* [Prompt]: From the data below, please reproduce exactly everything from the line that contains "Image resolution: width=907" down to the line that contains "Enable Regex filtering in the console", with both ends included.

* [Record extracts]:
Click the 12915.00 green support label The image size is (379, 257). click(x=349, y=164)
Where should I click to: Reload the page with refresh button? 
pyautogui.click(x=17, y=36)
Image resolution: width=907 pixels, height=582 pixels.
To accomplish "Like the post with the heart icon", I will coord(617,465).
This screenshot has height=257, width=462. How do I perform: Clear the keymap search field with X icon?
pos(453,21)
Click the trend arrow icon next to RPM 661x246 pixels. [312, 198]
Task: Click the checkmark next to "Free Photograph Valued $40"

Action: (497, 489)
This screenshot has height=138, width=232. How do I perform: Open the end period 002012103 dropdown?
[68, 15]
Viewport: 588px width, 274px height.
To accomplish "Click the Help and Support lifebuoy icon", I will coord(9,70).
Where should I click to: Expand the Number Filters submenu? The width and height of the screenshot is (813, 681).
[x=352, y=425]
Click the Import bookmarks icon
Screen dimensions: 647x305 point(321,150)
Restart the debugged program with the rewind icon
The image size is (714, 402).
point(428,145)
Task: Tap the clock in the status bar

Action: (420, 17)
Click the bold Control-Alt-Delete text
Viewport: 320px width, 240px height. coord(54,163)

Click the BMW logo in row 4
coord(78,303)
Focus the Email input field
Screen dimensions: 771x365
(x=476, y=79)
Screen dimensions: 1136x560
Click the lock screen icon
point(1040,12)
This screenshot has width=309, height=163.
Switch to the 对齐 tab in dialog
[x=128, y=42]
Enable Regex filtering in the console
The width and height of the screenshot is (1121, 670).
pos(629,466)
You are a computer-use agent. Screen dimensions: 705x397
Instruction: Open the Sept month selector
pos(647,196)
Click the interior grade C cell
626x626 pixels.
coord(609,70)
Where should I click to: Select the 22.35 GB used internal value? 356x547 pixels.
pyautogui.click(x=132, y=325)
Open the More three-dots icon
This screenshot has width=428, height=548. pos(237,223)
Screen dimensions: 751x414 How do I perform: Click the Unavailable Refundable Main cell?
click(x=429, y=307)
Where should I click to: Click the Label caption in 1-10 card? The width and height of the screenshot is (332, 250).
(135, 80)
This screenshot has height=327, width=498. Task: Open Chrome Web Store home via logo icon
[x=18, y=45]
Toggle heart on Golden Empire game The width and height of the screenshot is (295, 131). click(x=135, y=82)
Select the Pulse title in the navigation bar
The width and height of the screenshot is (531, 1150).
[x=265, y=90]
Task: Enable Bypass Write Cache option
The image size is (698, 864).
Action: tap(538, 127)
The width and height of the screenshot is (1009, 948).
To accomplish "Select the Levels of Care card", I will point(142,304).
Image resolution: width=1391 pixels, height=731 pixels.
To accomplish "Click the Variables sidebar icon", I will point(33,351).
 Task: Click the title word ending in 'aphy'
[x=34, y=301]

* [Written answer]:
Image resolution: width=907 pixels, height=582 pixels.
To accomplish "Like the post with the heart icon", I will coord(617,465).
This screenshot has height=257, width=462. How do I perform: Clear the keymap search field with X icon?
pos(453,21)
Click the trend arrow icon next to RPM 661x246 pixels. [312, 198]
Task: Click the checkmark next to "Free Photograph Valued $40"

Action: (497, 489)
This screenshot has height=138, width=232. How do I perform: Open the end period 002012103 dropdown?
[68, 15]
Viewport: 588px width, 274px height.
To accomplish "Click the Help and Support lifebuoy icon", I will coord(9,70).
Where should I click to: Expand the Number Filters submenu? The width and height of the screenshot is (813, 681).
[x=352, y=425]
Click the Import bookmarks icon
Screen dimensions: 647x305 point(321,150)
Restart the debugged program with the rewind icon
The image size is (714, 402).
point(428,145)
Task: Tap the clock in the status bar

Action: (420, 17)
Click the bold Control-Alt-Delete text
Viewport: 320px width, 240px height. coord(54,163)

Click the BMW logo in row 4
coord(78,303)
Focus the Email input field
Screen dimensions: 771x365
(x=476, y=79)
Screen dimensions: 1136x560
Click the lock screen icon
point(1040,12)
This screenshot has width=309, height=163.
Switch to the 对齐 tab in dialog
[x=128, y=42]
Enable Regex filtering in the console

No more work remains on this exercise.